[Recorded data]
<<<<

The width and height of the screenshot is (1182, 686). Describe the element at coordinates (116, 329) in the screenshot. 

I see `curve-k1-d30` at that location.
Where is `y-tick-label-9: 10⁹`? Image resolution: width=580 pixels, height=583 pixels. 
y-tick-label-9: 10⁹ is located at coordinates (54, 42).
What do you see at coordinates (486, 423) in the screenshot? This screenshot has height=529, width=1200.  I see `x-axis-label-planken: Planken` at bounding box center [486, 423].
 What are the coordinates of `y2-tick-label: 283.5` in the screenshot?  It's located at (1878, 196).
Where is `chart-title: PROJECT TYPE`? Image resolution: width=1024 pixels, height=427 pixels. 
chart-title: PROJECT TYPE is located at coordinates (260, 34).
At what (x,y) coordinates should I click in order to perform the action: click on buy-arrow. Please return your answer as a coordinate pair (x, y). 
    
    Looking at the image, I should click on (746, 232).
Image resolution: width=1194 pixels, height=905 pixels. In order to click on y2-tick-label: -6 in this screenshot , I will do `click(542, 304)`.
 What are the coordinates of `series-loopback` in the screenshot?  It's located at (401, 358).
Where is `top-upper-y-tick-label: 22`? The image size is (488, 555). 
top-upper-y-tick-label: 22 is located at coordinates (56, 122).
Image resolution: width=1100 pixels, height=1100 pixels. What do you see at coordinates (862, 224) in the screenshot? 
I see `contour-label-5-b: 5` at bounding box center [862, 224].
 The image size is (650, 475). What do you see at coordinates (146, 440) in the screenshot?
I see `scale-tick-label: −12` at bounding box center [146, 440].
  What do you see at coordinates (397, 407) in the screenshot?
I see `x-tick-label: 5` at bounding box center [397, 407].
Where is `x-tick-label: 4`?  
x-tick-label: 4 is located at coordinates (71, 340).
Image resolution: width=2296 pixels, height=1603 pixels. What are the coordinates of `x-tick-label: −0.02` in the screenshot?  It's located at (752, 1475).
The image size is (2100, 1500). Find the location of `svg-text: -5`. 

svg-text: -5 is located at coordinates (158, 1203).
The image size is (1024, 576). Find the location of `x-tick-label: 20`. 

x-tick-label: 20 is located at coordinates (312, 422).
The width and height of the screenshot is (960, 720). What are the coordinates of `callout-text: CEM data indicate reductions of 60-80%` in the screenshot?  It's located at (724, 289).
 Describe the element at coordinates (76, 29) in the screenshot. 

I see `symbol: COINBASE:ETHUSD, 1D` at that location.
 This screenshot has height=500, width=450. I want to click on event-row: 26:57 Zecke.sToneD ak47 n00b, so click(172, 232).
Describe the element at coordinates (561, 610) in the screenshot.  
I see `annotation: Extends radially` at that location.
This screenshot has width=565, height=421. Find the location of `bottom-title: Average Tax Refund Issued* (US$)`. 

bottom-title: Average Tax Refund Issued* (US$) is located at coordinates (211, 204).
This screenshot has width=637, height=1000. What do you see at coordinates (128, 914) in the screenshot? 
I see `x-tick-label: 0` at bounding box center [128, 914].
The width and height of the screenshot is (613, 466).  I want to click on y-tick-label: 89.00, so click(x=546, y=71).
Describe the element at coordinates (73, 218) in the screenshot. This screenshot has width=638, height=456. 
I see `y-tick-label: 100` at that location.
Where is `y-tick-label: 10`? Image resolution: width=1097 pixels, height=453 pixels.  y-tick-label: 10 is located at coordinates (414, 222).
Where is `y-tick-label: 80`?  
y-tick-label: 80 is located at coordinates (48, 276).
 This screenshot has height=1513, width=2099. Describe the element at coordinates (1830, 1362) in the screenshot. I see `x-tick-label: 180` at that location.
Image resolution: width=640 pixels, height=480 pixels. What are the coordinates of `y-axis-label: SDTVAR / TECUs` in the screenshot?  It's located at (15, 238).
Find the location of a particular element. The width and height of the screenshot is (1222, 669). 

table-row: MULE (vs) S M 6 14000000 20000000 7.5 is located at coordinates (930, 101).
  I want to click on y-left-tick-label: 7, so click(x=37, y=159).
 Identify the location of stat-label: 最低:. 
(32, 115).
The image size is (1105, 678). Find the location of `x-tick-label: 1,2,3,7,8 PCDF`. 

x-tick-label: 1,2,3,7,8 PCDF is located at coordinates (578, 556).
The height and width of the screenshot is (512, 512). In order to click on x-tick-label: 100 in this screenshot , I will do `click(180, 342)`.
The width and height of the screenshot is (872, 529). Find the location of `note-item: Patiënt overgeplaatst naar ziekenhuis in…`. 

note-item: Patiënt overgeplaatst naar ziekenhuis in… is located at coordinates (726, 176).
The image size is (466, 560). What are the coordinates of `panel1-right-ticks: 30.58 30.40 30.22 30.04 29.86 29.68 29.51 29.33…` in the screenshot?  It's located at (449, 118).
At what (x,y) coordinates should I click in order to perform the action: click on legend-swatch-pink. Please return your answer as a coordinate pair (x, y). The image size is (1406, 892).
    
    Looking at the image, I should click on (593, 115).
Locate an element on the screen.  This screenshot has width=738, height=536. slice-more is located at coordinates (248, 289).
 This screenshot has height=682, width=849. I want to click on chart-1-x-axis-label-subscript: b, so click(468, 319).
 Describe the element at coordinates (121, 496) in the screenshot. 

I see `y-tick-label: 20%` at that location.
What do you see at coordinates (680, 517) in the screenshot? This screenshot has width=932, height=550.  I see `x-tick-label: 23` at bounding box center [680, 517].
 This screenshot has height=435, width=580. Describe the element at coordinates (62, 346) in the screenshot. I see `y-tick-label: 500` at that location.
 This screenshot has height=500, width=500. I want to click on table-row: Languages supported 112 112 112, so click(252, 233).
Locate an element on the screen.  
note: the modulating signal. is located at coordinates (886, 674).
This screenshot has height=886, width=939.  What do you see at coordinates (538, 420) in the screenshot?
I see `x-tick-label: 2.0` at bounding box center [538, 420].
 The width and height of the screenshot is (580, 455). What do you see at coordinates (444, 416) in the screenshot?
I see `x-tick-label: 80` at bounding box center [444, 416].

>>>>

In the part of the data that opens with the line containing "I want to click on y-left-tick-label: 7, so" and closes with the line containing "The image size is (466, 560).", switch "Find the location of" to "Give the position of". Write out only those lines, with nothing else altered.

Completed task:
  I want to click on y-left-tick-label: 7, so click(x=37, y=159).
 Identify the location of stat-label: 最低:. 
(32, 115).
The image size is (1105, 678). Give the position of `x-tick-label: 1,2,3,7,8 PCDF`. 

x-tick-label: 1,2,3,7,8 PCDF is located at coordinates (578, 556).
The height and width of the screenshot is (512, 512). In order to click on x-tick-label: 100 in this screenshot , I will do `click(180, 342)`.
The width and height of the screenshot is (872, 529). Give the position of `note-item: Patiënt overgeplaatst naar ziekenhuis in…`. 

note-item: Patiënt overgeplaatst naar ziekenhuis in… is located at coordinates (726, 176).
The image size is (466, 560). What are the coordinates of `panel1-right-ticks: 30.58 30.40 30.22 30.04 29.86 29.68 29.51 29.33…` in the screenshot?  It's located at (449, 118).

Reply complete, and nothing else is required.